Because the request for information about the individual's family medical history could result in the individual's becoming eligible for benefits for which the individual would not otherwise be eligible, the questions about family medical history on the HRA are a request for genetic information for underwriting purposes, which is prohibited under GINA.

Example 4. A group health plan waives its annual deductible for enrollees who complete an HRA. The HRA is to be completed after enrollment and has no effect on the enrollment status of the individual or any family member. The HRA does not include any direct questions about the individual's genetic information, including family medical history.
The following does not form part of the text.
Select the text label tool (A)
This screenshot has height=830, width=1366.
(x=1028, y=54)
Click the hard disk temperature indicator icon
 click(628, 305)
However, the last question reads, "Is there anything else relevant to your health that you would like us to know or discuss with you?"

Under the regulations, the HRA violates GINA because it does not explicitly state that individuals should not provide genetic information when responding to the final question. Plans and issuers can avoid this result by including the following statement on the HRA: "In answering this question, you should not include any genetic information related to genetic testing, genetic services, genetic counseling, or genetic diseases for which you believe you may be at risk." Even if the statement is included, neither the plan nor the issuer may use any genetic information that individuals voluntarily provide on the HRA for underwriting purposes.

Conclusion

Many employers are using HRAs together with rewards or other incentives in connection with annual open enrollment periods that are currently underway or that will begin shortly. If the plan or health insurance issuer could obtain genetic information in connection with an HRA, and if rewards or incentives will be paid or the information obtained will be used to provide benefits to individuals or family members, the arrangement may run afoul of the newly issued regulations. At a minimum, the new regulations will cause employers and health insurance issuers to rethink or redesign their HRAs and wellness programs, as well as the incentives that are provided in connection with completion of HRAs or participation in wellness programs. Because open enrollment season is occurring now, immediate coordination among employers and group health insurance issuers may be needed in order for the plan or issuer to obtain important information designed to improve the health and wellness of employees and, at the same time, ensure compliance with the new rules.